Rubinius has a different performance profile from MRI. It's considerably faster at some things and slower at others.


That would take even longer for serious production to switch to Rubinius. Especially when people have invested a lot in terms of learning how to boost MRI performance to the last drop.


Yes, it would not be a painless change. But neither has the switch from 1.8 to 1.9 been pain-free. Just because it's hard doesn't mean it's not worth doing.


Most of the large apps in production I'm aware of have just stuck with 1.8. It's stable and fast.


For most of my apps it's "fast enough" too. But I definitely wouldn't call it "fast."


Fair enough. But I meant "fast" relative to Ruby 1.9.2, not "fast" relative to anything else. The "require" issue aside, REE beats out 1.9.2 pretty handily in a lot of real world situations. I've seen 1.9.2 win in microbenchmarks, but I haven't actually seen it perform better on a real app yet. Obvious selection bias there, but the point really being there's no compelling reason to upgrade.


Yes. Unfortunately, the balance seems heavily weighted toward the slow end of the curve, so that in practice it comes out slower than MRI.

It's not just for things like Rails apps that Ruby is typically used for, either. I frequently process data, such as large log files, and now and then I try out the different Ruby to see if things have gotten better. So far, 1.9 and JRuby are the winners.

(LuaJIT is typically 2-5 times faster than both, so these days I tend to write my scripts in Lua.)


Yeah, I agree. Lua is actually my favorite language ahead of Ruby. I have F3 mapped in Vim to run my tests; one of my projects is an implementation of Haml in Lua, and even that runs all of its tests in a small fraction of a second. The more you work with Lua the harder it can be to go back to Ruby sometimes.


I like Lua, but it does lack Ruby's elegance and expressiveness. Its best trait may be that it's simple, and therefore performant.

On my list of gripes: Lua's attempt at OO, being implemented as hash tables, is even more pitiful than JavaScript's. Also, arrays are implemented as hashes (just like PHP!), which is just one notch below JavaScript again. I also wish for a more expressive regex syntax, but then that's the text processing talking.

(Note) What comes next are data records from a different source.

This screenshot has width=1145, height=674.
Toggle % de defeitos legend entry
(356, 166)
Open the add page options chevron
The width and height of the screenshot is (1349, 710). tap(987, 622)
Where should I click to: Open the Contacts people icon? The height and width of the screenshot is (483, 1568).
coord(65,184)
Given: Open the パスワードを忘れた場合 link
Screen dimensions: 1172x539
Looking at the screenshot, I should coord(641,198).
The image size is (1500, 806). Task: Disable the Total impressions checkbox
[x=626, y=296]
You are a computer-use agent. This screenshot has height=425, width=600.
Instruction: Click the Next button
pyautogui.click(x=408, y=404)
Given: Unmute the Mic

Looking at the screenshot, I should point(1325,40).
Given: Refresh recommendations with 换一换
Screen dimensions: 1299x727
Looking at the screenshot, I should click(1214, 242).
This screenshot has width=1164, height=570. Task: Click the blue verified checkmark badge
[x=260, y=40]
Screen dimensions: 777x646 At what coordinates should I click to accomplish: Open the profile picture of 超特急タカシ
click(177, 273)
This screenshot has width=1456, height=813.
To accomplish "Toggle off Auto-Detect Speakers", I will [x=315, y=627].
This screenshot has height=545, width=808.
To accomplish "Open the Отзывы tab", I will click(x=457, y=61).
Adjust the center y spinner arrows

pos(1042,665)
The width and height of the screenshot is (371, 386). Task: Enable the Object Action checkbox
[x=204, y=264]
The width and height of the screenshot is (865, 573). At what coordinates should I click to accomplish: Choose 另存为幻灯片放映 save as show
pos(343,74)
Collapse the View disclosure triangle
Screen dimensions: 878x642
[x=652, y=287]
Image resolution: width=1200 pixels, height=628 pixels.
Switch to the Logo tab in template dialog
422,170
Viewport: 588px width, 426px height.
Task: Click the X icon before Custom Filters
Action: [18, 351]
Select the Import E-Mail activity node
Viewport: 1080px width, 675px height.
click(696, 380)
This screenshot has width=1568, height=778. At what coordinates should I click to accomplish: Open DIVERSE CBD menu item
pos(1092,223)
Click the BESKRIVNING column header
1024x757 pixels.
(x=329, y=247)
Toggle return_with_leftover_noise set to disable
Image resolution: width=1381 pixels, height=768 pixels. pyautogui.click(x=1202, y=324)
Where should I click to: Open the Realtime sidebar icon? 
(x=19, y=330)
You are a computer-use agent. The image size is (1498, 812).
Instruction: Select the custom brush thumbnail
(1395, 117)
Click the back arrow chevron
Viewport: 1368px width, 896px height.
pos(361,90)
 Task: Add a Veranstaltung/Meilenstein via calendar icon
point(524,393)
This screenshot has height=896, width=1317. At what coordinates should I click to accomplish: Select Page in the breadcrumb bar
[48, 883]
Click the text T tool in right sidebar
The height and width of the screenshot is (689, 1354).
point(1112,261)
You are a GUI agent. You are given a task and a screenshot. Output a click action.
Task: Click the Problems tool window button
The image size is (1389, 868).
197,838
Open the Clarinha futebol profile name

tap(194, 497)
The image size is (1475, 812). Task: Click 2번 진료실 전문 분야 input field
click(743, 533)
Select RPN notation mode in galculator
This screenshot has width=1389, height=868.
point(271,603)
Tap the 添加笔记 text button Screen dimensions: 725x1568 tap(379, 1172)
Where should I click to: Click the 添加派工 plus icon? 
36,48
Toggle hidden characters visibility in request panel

Could you summarize what benefits moving to Rubinius would buy Ruby developers?

I'm an outsider looking in, so while I know what the MRI and Rubinius are, I don't know why I'd prefer to use Rubinius instead.


* Written mostly in Ruby

* No GIL

* JIT

* Better garbage collector

* Better debugging tools

Unfortunately, Rubinius is not yet complete, so it's not a suitable MRI replacement for now.


Thanks very much!

Without the GIL what does that mean for extensions written in C. Would they need to be rewritten?